Gradient descent is an optimisation algorithm. It is used in training ML models and neural networks. Its aim is to minimize costs of the model by adjusting the weights of the neurons.
To begin with, random weights are assigned. The input data is fed forward to generate an output. This is compared to the desired output so as to calculate an error. This error is propagated backwards through the network using backpropagation. The weights of each neurons are modified based on their contribution to the error. The steps are repeated till the cost function reaches a minimum value.
There are different types of gradient descent — batch or stochastic or mini-gradient descent.
Stochastic gradient descent (SGD) updates weights of the neurons after each training example is processed. It is faster, but less accurate.
Batch gradient descent updates weights of neurons after processing all training examples. It is slower, but more accurate.
Mini-batch gradient updates weights of neurons after processing a small batch of training examples. It is a compromise between stochastic and batch gradient descent.

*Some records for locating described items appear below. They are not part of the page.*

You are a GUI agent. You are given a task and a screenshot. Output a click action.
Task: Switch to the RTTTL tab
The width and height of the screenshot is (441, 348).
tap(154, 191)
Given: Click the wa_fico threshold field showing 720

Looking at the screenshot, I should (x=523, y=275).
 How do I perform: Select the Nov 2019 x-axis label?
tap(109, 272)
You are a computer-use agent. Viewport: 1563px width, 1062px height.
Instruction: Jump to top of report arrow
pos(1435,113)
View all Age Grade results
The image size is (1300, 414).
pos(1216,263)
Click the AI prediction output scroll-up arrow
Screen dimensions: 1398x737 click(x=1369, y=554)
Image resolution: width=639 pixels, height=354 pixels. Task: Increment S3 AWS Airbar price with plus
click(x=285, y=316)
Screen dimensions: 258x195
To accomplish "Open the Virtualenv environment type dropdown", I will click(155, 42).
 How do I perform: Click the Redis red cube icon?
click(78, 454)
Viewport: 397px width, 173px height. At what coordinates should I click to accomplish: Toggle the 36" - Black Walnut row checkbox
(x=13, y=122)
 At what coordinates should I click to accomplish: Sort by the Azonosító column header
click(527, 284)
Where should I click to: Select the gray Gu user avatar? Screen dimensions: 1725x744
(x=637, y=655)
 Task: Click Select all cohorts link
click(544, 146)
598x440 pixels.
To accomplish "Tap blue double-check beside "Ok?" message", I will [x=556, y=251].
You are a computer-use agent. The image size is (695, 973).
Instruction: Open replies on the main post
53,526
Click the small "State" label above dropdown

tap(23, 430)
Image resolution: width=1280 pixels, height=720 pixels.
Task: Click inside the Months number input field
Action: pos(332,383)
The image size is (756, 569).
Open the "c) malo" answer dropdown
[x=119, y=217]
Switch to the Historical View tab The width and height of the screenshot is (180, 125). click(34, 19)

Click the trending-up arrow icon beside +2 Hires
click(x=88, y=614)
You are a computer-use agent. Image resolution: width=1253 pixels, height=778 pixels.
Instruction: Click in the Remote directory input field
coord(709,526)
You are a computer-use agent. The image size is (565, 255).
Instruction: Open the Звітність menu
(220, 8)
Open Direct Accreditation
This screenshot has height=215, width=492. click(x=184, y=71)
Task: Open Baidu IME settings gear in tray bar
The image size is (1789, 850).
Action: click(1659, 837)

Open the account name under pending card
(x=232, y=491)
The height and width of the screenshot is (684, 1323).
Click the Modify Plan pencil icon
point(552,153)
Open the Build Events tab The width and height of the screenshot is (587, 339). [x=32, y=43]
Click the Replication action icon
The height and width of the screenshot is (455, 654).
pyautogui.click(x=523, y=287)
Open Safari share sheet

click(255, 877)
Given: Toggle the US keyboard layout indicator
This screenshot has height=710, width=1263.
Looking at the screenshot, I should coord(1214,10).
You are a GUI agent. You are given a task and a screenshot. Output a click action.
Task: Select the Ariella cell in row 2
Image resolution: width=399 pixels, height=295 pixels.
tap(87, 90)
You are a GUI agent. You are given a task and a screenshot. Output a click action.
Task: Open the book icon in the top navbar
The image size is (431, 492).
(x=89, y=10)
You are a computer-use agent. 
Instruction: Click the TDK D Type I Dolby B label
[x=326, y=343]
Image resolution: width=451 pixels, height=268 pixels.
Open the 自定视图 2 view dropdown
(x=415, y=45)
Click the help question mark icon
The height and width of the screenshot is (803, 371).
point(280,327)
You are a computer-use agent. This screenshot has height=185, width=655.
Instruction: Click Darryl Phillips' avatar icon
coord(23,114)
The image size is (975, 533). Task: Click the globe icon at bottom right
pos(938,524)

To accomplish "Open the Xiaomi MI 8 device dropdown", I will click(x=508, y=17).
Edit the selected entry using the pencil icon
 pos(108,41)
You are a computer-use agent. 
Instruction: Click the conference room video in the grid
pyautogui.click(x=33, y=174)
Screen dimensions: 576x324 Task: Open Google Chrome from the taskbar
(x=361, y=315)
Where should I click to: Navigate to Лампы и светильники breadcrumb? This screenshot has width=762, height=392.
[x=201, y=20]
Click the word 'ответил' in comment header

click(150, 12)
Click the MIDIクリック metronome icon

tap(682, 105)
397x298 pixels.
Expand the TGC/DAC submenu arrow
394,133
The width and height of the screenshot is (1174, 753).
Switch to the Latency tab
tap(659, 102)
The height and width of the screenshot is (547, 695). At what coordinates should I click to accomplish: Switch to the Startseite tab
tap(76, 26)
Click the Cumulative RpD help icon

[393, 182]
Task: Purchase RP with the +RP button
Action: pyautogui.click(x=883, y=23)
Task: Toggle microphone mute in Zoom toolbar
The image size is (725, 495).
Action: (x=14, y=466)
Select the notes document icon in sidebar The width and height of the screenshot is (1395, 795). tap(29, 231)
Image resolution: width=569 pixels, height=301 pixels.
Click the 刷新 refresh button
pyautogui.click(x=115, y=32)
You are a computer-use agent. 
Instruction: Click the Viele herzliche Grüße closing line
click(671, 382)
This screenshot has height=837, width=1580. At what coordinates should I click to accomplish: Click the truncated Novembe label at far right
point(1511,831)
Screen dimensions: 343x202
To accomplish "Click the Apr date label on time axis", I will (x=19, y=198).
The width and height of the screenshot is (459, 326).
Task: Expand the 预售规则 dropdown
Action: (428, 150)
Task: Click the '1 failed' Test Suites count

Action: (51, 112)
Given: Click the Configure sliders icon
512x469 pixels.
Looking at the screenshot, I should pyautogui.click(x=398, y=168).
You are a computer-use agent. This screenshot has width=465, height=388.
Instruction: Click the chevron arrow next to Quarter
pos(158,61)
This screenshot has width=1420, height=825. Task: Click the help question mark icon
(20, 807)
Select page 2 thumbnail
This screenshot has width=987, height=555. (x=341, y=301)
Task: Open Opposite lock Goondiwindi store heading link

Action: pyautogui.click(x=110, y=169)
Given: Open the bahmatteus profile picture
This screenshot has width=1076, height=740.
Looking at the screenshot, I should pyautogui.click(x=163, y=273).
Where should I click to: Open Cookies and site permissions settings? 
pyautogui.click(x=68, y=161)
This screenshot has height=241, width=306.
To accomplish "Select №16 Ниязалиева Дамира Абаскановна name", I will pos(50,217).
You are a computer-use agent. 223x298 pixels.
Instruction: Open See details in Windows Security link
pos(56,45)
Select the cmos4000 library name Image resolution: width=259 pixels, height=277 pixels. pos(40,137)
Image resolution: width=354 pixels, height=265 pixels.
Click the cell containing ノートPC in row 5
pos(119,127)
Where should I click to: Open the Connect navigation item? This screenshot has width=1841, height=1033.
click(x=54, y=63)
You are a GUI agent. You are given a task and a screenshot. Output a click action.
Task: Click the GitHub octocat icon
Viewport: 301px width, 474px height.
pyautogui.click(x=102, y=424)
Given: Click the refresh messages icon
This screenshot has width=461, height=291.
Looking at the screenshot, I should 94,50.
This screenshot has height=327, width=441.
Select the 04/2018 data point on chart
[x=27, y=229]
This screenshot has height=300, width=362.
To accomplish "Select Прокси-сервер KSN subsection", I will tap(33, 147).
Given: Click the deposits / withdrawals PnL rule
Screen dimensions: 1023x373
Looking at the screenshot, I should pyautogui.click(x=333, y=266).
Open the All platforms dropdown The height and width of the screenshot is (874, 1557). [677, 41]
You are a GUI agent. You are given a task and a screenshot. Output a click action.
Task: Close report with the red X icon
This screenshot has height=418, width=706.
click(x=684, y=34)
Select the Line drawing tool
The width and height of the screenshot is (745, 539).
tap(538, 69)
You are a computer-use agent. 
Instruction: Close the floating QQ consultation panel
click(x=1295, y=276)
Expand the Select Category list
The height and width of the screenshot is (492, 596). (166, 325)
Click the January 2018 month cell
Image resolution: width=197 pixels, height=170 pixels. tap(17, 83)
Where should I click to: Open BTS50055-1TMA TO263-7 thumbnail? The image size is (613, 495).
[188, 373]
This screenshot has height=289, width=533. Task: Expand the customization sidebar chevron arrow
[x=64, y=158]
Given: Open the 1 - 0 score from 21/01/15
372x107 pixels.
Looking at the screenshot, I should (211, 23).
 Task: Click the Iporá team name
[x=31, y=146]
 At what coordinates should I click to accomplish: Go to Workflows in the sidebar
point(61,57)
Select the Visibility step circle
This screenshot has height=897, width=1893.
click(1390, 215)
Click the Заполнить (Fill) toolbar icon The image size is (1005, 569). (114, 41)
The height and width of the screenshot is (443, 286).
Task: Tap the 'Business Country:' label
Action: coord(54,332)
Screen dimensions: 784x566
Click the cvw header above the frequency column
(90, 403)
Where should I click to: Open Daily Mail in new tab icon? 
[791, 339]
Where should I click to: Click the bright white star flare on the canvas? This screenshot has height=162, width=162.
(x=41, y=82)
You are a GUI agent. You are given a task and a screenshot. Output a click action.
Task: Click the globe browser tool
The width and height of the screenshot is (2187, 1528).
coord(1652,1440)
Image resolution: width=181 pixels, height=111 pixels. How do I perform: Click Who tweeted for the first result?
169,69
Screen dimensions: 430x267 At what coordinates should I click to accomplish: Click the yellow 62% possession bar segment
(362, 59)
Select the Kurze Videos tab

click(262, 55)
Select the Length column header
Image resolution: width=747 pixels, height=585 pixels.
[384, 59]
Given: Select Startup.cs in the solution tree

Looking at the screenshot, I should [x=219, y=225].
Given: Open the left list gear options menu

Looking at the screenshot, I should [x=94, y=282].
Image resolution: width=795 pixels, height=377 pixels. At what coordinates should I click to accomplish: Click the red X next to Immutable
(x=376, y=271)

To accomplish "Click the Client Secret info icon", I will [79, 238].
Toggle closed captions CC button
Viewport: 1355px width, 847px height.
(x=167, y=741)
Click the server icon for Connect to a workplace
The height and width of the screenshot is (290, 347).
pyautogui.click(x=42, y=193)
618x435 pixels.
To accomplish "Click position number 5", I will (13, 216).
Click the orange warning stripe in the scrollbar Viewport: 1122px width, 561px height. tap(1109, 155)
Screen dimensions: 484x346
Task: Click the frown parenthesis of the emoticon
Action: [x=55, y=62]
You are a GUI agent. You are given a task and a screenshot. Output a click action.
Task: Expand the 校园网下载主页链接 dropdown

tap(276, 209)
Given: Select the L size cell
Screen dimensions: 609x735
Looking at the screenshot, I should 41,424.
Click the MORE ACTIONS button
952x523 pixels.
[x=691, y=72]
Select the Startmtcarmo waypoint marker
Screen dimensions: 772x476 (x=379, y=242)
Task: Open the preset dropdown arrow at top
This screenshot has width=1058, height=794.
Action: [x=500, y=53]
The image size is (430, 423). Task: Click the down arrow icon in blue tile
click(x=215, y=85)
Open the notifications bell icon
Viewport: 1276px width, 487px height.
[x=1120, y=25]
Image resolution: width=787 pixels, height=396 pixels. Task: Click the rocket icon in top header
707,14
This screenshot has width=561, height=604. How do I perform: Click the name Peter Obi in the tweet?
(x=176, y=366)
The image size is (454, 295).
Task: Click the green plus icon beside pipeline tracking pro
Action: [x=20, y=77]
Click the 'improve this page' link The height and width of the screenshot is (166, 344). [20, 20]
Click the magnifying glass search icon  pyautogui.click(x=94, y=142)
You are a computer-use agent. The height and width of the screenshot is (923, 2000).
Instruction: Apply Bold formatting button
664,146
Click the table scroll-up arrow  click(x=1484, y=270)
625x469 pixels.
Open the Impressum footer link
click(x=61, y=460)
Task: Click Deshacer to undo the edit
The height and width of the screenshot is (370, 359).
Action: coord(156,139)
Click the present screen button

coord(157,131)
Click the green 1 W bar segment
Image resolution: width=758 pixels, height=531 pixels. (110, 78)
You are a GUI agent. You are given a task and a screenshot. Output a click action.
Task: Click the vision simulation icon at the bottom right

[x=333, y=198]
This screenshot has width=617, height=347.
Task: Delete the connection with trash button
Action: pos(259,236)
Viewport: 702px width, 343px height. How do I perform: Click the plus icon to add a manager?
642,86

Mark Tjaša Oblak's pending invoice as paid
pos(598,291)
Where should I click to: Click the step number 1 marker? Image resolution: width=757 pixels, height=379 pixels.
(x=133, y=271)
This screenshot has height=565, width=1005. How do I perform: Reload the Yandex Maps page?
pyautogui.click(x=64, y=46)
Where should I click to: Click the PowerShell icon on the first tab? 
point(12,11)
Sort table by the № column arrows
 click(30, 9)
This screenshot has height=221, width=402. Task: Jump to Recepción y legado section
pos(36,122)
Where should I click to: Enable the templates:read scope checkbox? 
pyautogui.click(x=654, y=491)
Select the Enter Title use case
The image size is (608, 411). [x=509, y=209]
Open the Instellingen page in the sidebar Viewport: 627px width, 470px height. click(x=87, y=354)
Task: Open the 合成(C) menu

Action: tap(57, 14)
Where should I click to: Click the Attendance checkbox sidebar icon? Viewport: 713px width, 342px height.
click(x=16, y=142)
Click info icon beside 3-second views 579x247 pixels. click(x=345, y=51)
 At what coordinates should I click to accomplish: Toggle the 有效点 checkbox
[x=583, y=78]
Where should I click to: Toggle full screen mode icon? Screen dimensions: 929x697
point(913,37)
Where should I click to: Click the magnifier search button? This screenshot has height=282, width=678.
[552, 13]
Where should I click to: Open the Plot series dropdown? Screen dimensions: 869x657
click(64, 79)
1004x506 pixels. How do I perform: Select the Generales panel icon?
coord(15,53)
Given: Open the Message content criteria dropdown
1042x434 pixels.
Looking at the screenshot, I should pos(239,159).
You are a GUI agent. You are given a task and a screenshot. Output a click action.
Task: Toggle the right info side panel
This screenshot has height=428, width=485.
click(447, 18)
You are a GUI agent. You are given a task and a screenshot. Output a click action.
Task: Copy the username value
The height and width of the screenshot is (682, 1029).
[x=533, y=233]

There are other descents such as Adam, Adagrad, RMSprop, Adadelta and Nadam.
In SGD weights are adjusted after each training example is processed.
Update rule:
w=w — learning rate * gradient
Where w=weight, learning rate is a hyperparameter that controls the step size of the update, and gradient is the gradient of loss function with respect to the weight. It tells us how much we need to change the weight to reduce the loss.